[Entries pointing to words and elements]

====================

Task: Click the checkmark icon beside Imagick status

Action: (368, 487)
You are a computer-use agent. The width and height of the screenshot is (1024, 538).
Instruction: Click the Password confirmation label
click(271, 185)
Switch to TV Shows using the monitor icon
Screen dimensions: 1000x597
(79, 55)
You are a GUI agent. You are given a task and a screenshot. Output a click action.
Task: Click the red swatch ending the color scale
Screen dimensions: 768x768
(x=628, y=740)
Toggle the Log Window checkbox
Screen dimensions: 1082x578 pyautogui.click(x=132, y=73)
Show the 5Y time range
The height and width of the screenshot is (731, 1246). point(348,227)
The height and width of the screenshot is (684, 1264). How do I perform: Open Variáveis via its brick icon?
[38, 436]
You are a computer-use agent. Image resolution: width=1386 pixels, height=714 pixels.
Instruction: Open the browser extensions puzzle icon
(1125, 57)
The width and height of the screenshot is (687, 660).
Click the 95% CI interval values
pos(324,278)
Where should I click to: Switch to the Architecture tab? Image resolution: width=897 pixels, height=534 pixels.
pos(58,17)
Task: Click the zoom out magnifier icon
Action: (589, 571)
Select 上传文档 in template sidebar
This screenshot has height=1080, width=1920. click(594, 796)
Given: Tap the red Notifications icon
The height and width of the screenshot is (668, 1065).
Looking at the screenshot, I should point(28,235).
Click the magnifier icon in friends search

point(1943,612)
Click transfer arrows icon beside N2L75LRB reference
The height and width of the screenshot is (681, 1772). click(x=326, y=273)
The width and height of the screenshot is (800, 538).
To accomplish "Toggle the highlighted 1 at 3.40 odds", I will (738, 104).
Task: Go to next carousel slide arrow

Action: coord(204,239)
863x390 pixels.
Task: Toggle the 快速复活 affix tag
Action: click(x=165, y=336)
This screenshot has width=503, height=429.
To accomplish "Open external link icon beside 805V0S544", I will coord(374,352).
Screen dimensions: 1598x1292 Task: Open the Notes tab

====================

Render every line of the records above as a numbered list, omitting the blank lines.

1. Task: Click the checkmark icon beside Imagick status
2. Action: (368, 487)
3. You are a computer-use agent. The width and height of the screenshot is (1024, 538).
4. Instruction: Click the Password confirmation label
5. click(271, 185)
6. Switch to TV Shows using the monitor icon
7. Screen dimensions: 1000x597
8. (79, 55)
9. You are a GUI agent. You are given a task and a screenshot. Output a click action.
10. Task: Click the red swatch ending the color scale
11. Screen dimensions: 768x768
12. (x=628, y=740)
13. Toggle the Log Window checkbox
14. Screen dimensions: 1082x578 pyautogui.click(x=132, y=73)
15. Show the 5Y time range
16. The height and width of the screenshot is (731, 1246). point(348,227)
17. The height and width of the screenshot is (684, 1264). How do I perform: Open Variáveis via its brick icon?
18. [38, 436]
19. You are a computer-use agent. Image resolution: width=1386 pixels, height=714 pixels.
20. Instruction: Open the browser extensions puzzle icon
21. (1125, 57)
22. The width and height of the screenshot is (687, 660).
23. Click the 95% CI interval values
24. pos(324,278)
25. Where should I click to: Switch to the Architecture tab? Image resolution: width=897 pixels, height=534 pixels.
26. pos(58,17)
27. Task: Click the zoom out magnifier icon
28. Action: (589, 571)
29. Select 上传文档 in template sidebar
30. This screenshot has height=1080, width=1920. click(594, 796)
31. Given: Tap the red Notifications icon
32. The height and width of the screenshot is (668, 1065).
33. Looking at the screenshot, I should point(28,235).
34. Click the magnifier icon in friends search
35. point(1943,612)
36. Click transfer arrows icon beside N2L75LRB reference
37. The height and width of the screenshot is (681, 1772). click(x=326, y=273)
38. The width and height of the screenshot is (800, 538).
39. To accomplish "Toggle the highlighted 1 at 3.40 odds", I will (738, 104).
40. Task: Go to next carousel slide arrow
41. Action: coord(204,239)
42. 863x390 pixels.
43. Task: Toggle the 快速复活 affix tag
44. Action: click(x=165, y=336)
45. This screenshot has width=503, height=429.
46. To accomplish "Open external link icon beside 805V0S544", I will coord(374,352).
47. Screen dimensions: 1598x1292 Task: Open the Notes tab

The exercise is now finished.